Wednesday, March 16, 2016

Basic Income

On several posts I've made allusions to the likelihood that technology will eventually make earning a living extremely difficult, but I haven't said much about how this problem could be resolved. Fortunately, there have been people thinking about this for quite some time, and I suspect that some form of basic income may eventually come to be used in all developed countries, because there may be no better alternatives. At present, basic income is being discussed seriously in Europe, where Switzerland is holding a referendum on it this June. Worldwide, there is discussion of the topic, with supporters and opponents ranging from serious thinkers to cranks. In the U.S., basic income is occasionally presented as a potential replacement for the current welfare system. As you might expect, most American economists have a highly blinkered view of the subject and can scarcely think beyond traditional labor economics. I stopped paying attention to economists such as Paul Krugman several years ago, because like most mainstream economists he appears to be unable to envision a future in which capitalism implodes. In my view, capitalism will inevitably end simply because economic competition entails a powerful incentive to decrease labor costs, and that trend has been unmistakable over the last fifty years.

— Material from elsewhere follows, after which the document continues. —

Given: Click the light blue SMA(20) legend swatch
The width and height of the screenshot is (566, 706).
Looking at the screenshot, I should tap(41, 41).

One of the main causes of the current insurgencies in both American political parties is the prolonged state of low income growth. Real incomes for the middle class have remained stagnant for decades, and there is nothing on the horizon indicating a change in that status. The topic is usually discussed in terms of income inequality, and economists such as Thomas Piketty advocate higher taxation on the wealthy in order to rebalance equality. As an economist, Piketty is far from radical, and, like Krugman, he doesn't seem to find economic competition inherently problematic. In my view there is in principle no reason for economic entities to discontinue the driving down of wages. If you are running a for-profit corporation, it is your fiduciary responsibility to move jobs overseas when labor costs are lower there and to install computers, software and robots whenever they reduce operating costs compared to hiring people. Although this inevitably leads to a scarcity of jobs and lower wages, this manner of operating a business is fundamental to the capitalist model, and it can't be changed without degrading the very idea of economic competition, which carries almost religious status in the U.S.

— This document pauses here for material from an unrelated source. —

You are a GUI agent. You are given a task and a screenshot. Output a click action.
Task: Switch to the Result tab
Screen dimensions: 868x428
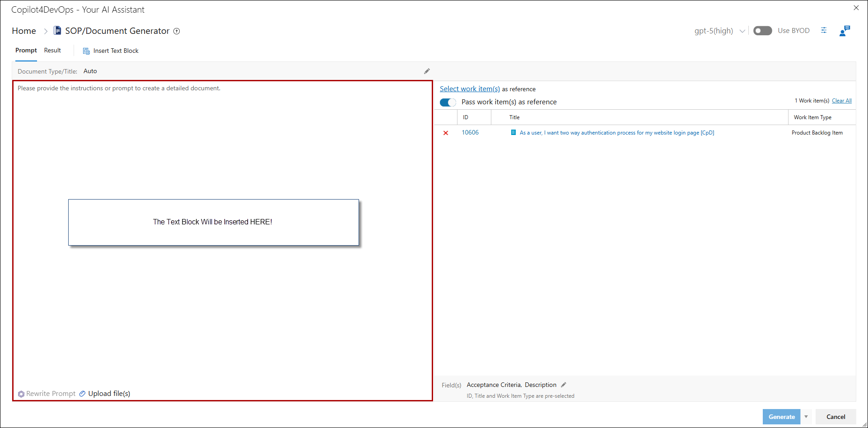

The principal irony I find in capitalist mythology is that here, precisely while we are witnessing the success of large corporations, these same corporations are toying with their future demise by creating a large underclass which one day may be unable to afford their products. That hasn't happened yet, but you can see signs of it in the falling quality of many consumer products. Because most consumer products are designed to be sold to the middle class, there is an upper limit on their price, and with falling incomes the middle class can only afford cheaper products. We already seem to be in a race to the bottom in product quality. What we now call food deserts in inner cities may expand to suburbs, and deprivation of other goods and services will increase when businesses have no economic incentives to locate in poor neighborhoods. I see no hope for places like Ferguson, Missouri.

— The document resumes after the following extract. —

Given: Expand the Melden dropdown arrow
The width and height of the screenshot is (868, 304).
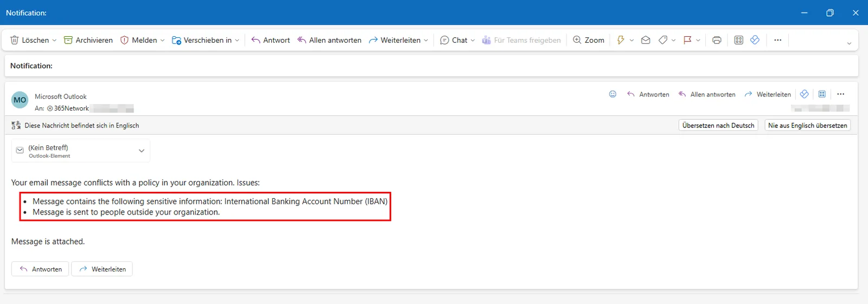Looking at the screenshot, I should pos(162,41).
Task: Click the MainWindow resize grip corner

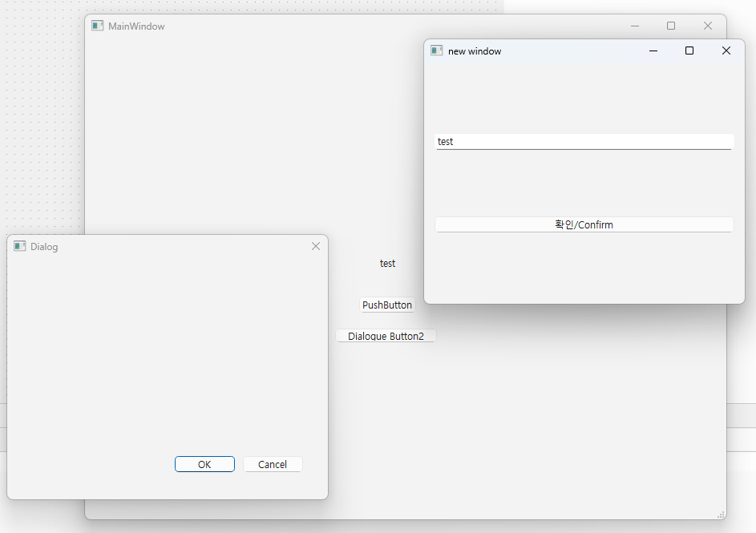Action: (x=721, y=515)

The primary drawback to the concept of basic income is that its time may not have come. For now it could work well in a wealthy developed country with a large population of unemployable citizens. For me, its real interest lies further out, when technology has made it almost impossible to find a job, when an economy becomes so automated that there is no need for economic competition and little demand for human labor of any kind. Barring an unforeseen disaster between now and then, from that point onward capitalism may be viewed as a driver of technological change that outlived its usefulness.